The story of my life. Yeah, yeah, I know, I am the only one that can change things, but pause to consider.
When I started at Pleasant Elementary School in the Fall of 1966, in second grade, I (along with Suzann as well) was not accepted because I wasn't born there. Do second graders really care about that? No, but seems their parents do, and Monkey See, Monkey Do. Granted I did not have the athletic or academic wherewithal to stand out one way or the other, so when I was forced, forced, I say, to go out for seventh grade football, it was a disaster waiting to happen. I didn't know shit about football. I mean, down to the level of no clue in the differences between offense and defense. These were things that they just assumed you knew. So I didn't know what to do, but I did know that I fucking hated it.
Once I got to high school, I "blended" in with the jocks, participating as a team manager for the wrestling team for three years. The wrestlers were cool, and for the most part, cool to me. The cheerleaders were my buds and the weekend tournaments at Marysville or Hamilton Township were always dates that I looked forward to. The only thing that I was "in" was a group of socialite wannabes who got together basically because there was no other common denominator, save the yearbook or school paper. Still, I wasn't the funniest one, or the smartest one, yet thank God I wasn't the stupidest or the dullest one either.
College wasn't much different, and that was four years of "if I could have done it differently", I would have. Hindsight is such a curse.
And then I was out on my own. There are things that I could have, and should have done differently. But all in all, I am not upset how things went. I did get to be pretty much a jock while I lived in Indiana, but seriously there ain't much else to do in Auburn Indiana except go to the Y, lift, run and sit in the hot tub. It was good to me, as was evidenced by the loss of weight.
Once I met Steve, there was no outside looking in, because the "in" part of it was just the two of us. I have heard that is the way it is supposed to be, so we were doing (and still are) doing fine. But the itch arrived. No, not that one.
The boxing gym opened. And every single paranoid twitch I had when I was playing football in seventh grade came back. Bigger. Not better.
I wanted to be good boxing. I didn't want to be great. I wanted to just be able to do it and not look stupid. I know, so much for that theory. I did the classes, I have done some training, and here I am. Not ready to commit to a Master's bout at the gym's Fight Night, and even if I did, the likely contender would be a guy I know who is better than me. Shit, if I am going to do that, I want to do it with a guy who is pathetic in the ring. And my age and weight put the possible candidates into what seems like a large spectrum, but it is thinly populated (43-63 years old, over 200#). But what about sparring? Just getting into the ring and see what happens? In a very controlled atmosphere, short rounds because of my breathing, and someone there to say to either person "hey, stop and look at what you are doing. Too much to ask? Evidently.
As I step up with my rickety knees up to the soapbox, know this. My gym is a nice place, and a good place to workout.
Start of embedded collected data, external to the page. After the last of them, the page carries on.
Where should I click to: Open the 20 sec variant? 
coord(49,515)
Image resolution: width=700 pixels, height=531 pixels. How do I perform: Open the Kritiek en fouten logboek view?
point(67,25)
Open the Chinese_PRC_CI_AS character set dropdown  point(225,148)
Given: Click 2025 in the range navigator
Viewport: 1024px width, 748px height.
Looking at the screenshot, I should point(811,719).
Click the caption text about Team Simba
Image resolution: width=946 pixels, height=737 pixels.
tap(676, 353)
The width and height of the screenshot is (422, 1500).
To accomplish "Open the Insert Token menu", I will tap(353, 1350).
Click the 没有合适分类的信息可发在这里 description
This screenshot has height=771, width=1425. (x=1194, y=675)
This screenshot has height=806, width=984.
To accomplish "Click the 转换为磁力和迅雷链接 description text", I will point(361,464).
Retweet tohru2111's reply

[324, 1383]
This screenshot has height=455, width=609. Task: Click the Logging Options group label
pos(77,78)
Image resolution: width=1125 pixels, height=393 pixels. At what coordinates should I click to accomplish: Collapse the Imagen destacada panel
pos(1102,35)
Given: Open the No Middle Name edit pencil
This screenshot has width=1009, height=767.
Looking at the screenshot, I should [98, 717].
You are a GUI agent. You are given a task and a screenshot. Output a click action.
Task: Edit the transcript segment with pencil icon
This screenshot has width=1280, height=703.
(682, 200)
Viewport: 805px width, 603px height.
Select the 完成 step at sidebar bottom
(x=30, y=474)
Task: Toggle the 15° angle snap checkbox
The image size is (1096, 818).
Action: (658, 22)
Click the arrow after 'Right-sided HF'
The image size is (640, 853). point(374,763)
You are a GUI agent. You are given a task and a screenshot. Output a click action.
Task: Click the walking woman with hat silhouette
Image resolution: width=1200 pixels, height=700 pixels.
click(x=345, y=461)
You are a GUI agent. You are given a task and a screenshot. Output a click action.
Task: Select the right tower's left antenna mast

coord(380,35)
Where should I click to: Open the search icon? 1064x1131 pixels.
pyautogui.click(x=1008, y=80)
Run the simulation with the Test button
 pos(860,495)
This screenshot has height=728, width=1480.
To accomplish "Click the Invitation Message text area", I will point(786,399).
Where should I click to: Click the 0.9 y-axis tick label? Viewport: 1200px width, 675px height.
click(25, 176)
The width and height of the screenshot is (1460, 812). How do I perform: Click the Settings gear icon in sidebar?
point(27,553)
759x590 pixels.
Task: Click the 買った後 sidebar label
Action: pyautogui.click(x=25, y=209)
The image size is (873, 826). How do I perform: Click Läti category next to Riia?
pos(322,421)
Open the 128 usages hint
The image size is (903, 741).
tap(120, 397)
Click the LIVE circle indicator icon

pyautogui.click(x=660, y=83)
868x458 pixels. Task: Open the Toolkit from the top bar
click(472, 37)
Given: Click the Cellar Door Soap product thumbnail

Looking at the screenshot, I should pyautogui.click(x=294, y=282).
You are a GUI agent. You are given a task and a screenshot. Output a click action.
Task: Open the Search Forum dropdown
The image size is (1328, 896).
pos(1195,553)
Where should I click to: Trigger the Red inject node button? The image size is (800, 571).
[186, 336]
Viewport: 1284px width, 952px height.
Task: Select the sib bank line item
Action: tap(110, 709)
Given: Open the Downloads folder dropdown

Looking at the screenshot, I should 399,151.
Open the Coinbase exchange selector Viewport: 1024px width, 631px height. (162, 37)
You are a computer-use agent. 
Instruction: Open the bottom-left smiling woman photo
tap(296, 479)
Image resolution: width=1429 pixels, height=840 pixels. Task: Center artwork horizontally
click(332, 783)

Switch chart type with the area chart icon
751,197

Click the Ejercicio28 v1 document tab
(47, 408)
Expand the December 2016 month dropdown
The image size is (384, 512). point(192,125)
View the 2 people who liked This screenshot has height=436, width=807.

Great people. But it isn't a boxing gym in the sense of a stereotypical boxing gym. There is MMA, there is kickboxing, there are weights and there are fitness training sessions.
Boxing is not the number one priority there. Go figure. If you want to spar, my history suggests you have to team up with one of the trainers and you might be able to spar with someone else that they train. Or you can join "fight club" for $40 additional a month, and maybe get to spar, but the guys there are more MMA and kickboxing. If I kick, I fall. That simple.
Or I ask guys who are there if they want to, and the sometimes say yes, sometimes say they are not into boxing to spar, just for the workout. Then comes the fun part, scheduling. There is one guy (the aforementioned acquaintance who would pummel me if it was a real fight) and we have been trying for years (or so it seems) to get together, but something always comes up. And it is 50/50 on who has to postpone, so I am not pointing fingers.
Or I spar with the trainers, which is fine, but they are better than me, and I will admit, helpful, but also are of the persona that they gotta kick ass. Well, most of them are. Two specifically are not, they are very cool and if they knock me up side the head, there is a reason for it. But after those two, what then?
Yeah, stop yer bitching, Jim. I am totally aware of that. But this is my fucking blog so I rule. You be quiet.
Frustrating? Yup. To the point that I wonder why I do it. Why not just do the classes, use the cardio and move on? Because that was not the intent. I wanted to be good boxing. I didn't want to be great. I wanted to just be able to do it and not look stupid. And now I feel stupid for being in this predicament. For making it a mid-level priority. For wanting to do something that I have never done before and that people did not think I was capable of doing.